Иной, что ему ни толкуй, все равно тащит с собой прямо на место все свои узлы. Желает, чтобы все непременно при нем было, потому, что он, видите ли, никому тут не доверяет. И вот уже всех оскорбил. И люди, которые еще минуту назад так хорошо друг другу улыбались, теперь друг на друга смотреть не могут. И полет, который для всех мог стать маленьким праздником, становится мучением. И неизвестно, когда еще отмоется с души гадкий осадок, да и всегда ли он бесследно исчезает, все ли забывается?

А весь спрос с тебя: как допустила?

А иной прямо-таки весь заходится от удовольствия, когда то и дело жмет кнопку вызова, и ты на каждый вызов приходишь, потому что обязана приходить. А ему то чай не того сорта, то нарзану вместо боржома дай. «Я за весь этот ваш сервис заплатил, вот и давай поворачивайся». В тебе уже все кипит, но молчишь: и этот тоже должен сойти с самолета в полной уверенности, что он тебя своим обществом осчастливил.

Вот и считай, кто она по профессиональным качествам — бортпроводница?
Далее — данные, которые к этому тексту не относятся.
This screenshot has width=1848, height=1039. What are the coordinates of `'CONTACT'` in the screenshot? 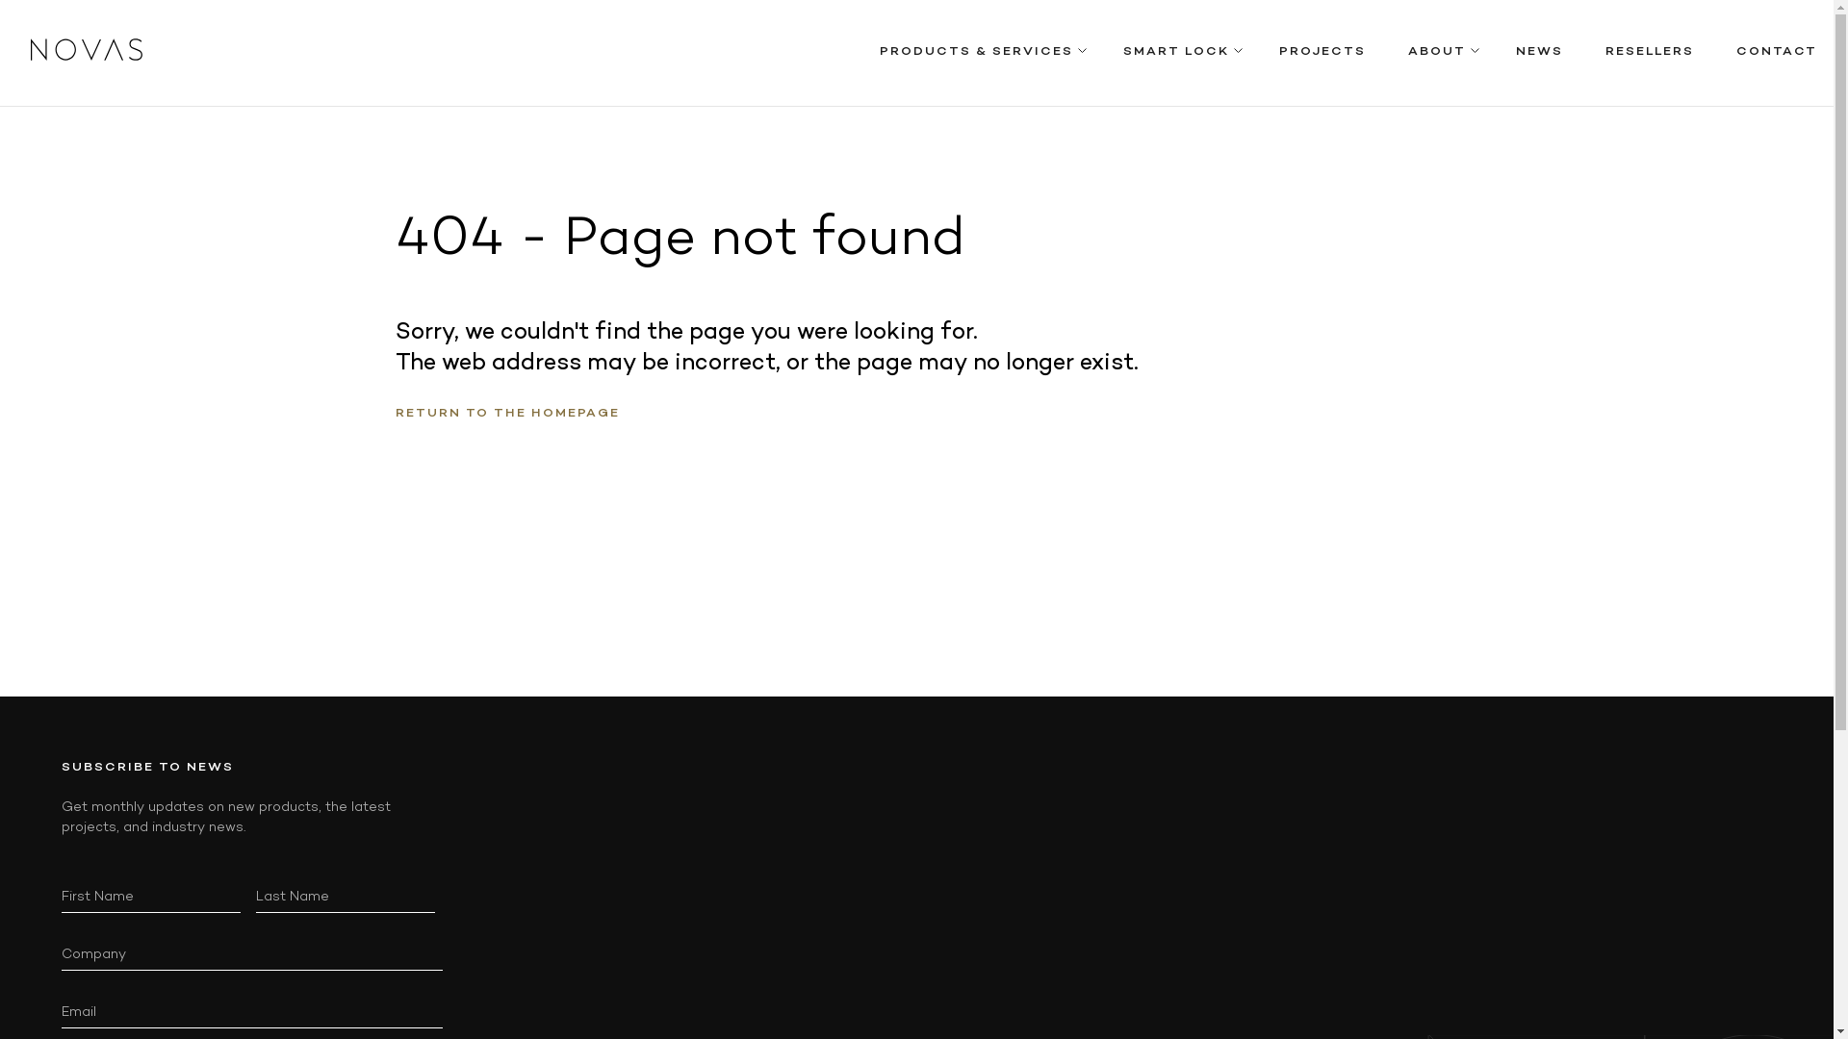 It's located at (1776, 52).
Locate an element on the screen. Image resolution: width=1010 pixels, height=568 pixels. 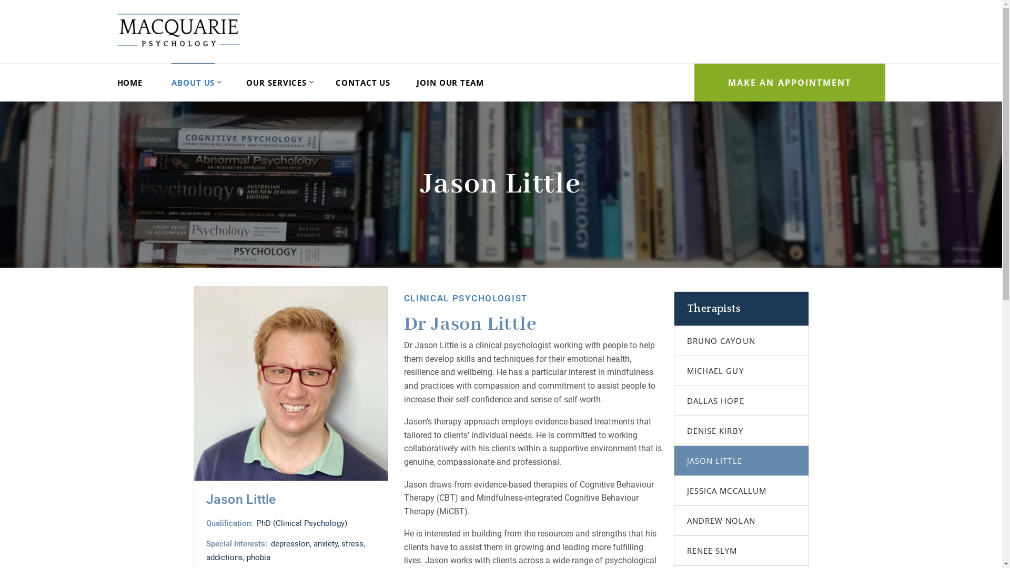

Умения сразу и безошибочно угадывать людей и сразу находить верный тон разговора, выдержки, такта и самообладания ей требуется не меньше, чем хорошей учительнице. «Чувство партнера» должно быть развито, как в хорошем актере. Да и легче актерам: отыграли спектакль — можно отдохнуть до следующего вечера. А мы не успеем одних проводить, смотришь, уже обратные пассажиры к самолету идут. И все начинается сначала. И опять не знаешь, каким окажется рейс: и люди приходит новые, и ты сама в чем-то уже как будто другой человек.

А ведь и нам тоже солнце в душу светит не каждый день, и у нас у каждой своего, человеческого, хватает — и радостей, и печалей.

Устанешь от них. В отчаяние приходишь. Но каждый раз все равно их ждешь. Потому что только с ними, с людьми, и среди них можно научиться понимать по-настоящему, что же такое добро, и что — зло».